Exercise instructions. Using the records below, transcribe word for word the stretch from the line that contains "Instruction: Open the @carachace mention link" through the line that contains "This screenshot has width=1023, height=691.", both end lines included, and nothing else.

(Stored records)
= = =
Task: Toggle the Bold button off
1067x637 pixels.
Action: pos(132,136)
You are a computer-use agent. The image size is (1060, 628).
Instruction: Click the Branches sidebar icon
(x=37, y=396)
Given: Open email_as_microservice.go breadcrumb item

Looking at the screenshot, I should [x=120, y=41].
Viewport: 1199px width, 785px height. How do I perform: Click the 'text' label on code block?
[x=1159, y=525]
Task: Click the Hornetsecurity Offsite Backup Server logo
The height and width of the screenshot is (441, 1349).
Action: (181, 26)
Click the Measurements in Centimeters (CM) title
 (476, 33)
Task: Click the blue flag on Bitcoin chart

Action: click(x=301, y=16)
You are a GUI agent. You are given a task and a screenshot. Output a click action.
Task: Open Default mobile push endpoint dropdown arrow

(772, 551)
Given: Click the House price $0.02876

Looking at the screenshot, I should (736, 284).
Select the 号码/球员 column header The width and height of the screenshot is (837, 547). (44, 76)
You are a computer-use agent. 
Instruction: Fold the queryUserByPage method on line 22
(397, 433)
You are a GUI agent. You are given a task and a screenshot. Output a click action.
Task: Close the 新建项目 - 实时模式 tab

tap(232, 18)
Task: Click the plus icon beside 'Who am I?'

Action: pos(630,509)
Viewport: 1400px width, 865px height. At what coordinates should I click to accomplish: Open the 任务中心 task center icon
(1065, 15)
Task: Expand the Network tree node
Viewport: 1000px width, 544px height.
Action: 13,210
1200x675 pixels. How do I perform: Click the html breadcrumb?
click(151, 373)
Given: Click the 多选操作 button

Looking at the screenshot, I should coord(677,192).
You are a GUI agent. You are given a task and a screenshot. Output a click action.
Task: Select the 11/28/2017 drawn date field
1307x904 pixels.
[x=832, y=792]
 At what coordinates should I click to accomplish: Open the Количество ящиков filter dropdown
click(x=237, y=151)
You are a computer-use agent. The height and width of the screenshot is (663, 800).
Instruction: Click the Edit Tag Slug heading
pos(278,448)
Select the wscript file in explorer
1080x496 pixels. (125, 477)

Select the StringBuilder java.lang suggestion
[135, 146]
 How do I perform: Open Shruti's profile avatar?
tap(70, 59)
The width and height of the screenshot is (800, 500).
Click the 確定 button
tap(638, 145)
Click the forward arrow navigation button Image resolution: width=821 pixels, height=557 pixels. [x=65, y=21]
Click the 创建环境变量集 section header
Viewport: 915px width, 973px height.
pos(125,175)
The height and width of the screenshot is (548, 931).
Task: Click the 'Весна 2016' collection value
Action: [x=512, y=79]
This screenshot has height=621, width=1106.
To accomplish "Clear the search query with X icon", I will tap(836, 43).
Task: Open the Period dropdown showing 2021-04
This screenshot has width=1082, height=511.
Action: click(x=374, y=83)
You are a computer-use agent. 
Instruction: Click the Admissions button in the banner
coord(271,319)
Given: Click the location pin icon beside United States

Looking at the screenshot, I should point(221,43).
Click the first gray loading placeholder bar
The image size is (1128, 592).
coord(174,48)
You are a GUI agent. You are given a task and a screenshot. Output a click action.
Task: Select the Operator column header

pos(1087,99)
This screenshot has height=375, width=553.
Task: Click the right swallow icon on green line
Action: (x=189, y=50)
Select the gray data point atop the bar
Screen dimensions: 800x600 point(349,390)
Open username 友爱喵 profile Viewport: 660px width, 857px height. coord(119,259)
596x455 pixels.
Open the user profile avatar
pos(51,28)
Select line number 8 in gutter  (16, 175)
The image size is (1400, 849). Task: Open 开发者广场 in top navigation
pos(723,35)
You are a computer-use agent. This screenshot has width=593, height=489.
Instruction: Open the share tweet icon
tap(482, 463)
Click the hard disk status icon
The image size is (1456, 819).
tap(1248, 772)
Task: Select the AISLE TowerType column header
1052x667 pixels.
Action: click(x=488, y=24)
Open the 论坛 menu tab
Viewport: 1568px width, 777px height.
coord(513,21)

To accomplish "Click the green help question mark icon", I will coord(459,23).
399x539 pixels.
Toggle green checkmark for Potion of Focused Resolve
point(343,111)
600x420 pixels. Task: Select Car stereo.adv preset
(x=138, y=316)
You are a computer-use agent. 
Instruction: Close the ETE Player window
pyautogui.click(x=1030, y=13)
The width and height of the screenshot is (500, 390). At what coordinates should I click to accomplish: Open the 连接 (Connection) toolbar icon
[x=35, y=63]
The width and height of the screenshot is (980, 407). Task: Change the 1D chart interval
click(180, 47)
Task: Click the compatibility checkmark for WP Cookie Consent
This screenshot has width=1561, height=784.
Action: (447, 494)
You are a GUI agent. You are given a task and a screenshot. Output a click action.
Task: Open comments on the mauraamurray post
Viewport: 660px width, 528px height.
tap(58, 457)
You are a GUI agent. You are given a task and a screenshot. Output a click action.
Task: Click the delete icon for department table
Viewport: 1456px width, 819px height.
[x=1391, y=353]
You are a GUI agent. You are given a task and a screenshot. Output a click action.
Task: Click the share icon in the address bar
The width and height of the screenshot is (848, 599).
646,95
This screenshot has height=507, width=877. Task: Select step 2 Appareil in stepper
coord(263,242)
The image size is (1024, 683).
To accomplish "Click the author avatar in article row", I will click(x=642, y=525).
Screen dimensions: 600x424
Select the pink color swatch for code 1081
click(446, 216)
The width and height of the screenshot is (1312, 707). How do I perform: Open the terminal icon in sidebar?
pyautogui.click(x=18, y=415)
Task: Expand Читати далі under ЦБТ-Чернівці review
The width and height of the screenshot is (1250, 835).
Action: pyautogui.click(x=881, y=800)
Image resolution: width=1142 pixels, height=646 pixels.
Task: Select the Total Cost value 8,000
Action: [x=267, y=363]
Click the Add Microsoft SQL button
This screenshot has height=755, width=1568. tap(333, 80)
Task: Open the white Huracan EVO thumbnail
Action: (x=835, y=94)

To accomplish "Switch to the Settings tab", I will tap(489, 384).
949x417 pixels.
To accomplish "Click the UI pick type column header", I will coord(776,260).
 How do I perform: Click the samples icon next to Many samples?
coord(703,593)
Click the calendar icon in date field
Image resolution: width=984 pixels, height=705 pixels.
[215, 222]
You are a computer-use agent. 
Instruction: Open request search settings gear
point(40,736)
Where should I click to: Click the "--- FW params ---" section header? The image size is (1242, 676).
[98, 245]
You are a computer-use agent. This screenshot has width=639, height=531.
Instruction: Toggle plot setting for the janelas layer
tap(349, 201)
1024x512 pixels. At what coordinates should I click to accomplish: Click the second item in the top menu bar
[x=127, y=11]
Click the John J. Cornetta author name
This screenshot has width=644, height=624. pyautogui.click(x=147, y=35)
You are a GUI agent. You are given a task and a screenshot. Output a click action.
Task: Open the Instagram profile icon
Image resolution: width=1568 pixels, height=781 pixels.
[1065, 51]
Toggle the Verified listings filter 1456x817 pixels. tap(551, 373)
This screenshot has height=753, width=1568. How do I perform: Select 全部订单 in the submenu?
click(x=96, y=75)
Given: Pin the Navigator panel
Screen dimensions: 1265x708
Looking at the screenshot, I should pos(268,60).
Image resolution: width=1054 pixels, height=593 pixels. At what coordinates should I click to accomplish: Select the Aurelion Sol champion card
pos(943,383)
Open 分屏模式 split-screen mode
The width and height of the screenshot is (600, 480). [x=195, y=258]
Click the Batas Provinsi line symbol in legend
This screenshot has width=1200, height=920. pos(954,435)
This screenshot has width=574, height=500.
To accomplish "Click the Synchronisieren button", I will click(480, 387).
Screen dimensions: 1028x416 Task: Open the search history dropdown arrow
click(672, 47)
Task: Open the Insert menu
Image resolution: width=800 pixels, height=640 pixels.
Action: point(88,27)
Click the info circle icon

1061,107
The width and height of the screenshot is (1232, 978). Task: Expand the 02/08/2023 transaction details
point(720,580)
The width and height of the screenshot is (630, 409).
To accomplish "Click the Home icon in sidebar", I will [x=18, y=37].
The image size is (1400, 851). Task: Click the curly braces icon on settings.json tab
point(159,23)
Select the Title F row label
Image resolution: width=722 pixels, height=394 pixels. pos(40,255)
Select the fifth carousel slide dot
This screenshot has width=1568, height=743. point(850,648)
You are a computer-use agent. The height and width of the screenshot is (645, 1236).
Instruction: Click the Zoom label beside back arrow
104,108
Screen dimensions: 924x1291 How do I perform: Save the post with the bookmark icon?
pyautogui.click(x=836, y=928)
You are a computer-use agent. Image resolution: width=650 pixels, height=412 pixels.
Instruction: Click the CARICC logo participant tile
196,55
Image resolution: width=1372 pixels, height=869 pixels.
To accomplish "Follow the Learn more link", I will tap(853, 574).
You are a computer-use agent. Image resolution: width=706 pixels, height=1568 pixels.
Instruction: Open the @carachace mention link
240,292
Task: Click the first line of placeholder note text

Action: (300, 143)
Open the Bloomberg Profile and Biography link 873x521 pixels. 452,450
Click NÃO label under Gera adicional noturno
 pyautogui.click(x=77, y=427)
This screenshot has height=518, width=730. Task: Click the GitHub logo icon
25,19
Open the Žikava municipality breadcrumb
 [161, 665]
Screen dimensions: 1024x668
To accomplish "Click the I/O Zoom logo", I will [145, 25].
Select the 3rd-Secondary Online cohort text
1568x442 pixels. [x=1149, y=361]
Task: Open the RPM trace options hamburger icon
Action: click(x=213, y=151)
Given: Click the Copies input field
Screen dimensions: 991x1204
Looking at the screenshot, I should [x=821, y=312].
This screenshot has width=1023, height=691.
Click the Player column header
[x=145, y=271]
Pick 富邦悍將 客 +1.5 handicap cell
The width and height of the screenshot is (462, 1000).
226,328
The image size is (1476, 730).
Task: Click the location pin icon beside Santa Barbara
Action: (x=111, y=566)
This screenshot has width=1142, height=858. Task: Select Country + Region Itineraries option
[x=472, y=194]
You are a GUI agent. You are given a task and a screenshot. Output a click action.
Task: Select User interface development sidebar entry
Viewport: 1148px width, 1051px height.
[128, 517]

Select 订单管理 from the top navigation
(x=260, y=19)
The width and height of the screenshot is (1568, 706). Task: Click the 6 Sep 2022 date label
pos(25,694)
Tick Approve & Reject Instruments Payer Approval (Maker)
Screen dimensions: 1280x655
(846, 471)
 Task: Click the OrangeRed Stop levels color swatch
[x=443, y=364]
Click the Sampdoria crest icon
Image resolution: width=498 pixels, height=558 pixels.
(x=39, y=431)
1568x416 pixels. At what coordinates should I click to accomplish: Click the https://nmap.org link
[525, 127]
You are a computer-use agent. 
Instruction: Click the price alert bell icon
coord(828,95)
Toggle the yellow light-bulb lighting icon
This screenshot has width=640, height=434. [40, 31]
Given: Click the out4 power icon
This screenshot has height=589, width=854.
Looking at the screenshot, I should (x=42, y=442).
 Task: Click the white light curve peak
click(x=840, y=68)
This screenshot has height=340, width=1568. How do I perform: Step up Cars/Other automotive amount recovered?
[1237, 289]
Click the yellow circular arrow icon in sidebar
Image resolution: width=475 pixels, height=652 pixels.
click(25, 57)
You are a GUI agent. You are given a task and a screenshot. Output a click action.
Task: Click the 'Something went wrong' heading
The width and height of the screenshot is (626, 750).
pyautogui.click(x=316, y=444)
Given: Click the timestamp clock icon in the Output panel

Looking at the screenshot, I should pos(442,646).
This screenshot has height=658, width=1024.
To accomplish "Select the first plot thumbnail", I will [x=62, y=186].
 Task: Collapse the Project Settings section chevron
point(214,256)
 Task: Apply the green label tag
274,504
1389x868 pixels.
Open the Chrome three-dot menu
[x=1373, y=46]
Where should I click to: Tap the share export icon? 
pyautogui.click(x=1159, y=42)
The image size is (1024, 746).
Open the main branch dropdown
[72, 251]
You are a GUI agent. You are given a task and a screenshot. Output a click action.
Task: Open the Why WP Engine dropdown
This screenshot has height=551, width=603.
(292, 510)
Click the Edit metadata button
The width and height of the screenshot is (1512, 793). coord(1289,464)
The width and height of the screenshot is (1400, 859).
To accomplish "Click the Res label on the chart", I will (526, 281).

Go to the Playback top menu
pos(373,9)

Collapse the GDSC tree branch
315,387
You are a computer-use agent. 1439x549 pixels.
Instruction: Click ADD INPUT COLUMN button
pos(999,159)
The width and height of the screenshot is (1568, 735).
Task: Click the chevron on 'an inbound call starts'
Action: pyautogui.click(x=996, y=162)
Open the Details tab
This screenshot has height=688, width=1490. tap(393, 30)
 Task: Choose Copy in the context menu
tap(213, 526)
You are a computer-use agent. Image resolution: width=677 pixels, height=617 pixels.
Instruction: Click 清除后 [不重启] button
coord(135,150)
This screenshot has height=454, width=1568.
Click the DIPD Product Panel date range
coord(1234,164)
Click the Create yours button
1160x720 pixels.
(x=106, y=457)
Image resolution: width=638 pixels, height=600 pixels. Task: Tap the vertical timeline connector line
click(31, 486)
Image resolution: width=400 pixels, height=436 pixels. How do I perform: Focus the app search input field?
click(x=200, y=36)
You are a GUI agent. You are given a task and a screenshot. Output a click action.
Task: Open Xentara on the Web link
= = =
Written solution.
Instruction: Open the @carachace mention link
240,292
Task: Click the first line of placeholder note text

Action: (300, 143)
Open the Bloomberg Profile and Biography link 873x521 pixels. 452,450
Click NÃO label under Gera adicional noturno
 pyautogui.click(x=77, y=427)
This screenshot has height=518, width=730. Task: Click the GitHub logo icon
25,19
Open the Žikava municipality breadcrumb
 [161, 665]
Screen dimensions: 1024x668
To accomplish "Click the I/O Zoom logo", I will [145, 25].
Select the 3rd-Secondary Online cohort text
1568x442 pixels. [x=1149, y=361]
Task: Open the RPM trace options hamburger icon
Action: click(x=213, y=151)
Given: Click the Copies input field
Screen dimensions: 991x1204
Looking at the screenshot, I should [x=821, y=312].
This screenshot has width=1023, height=691.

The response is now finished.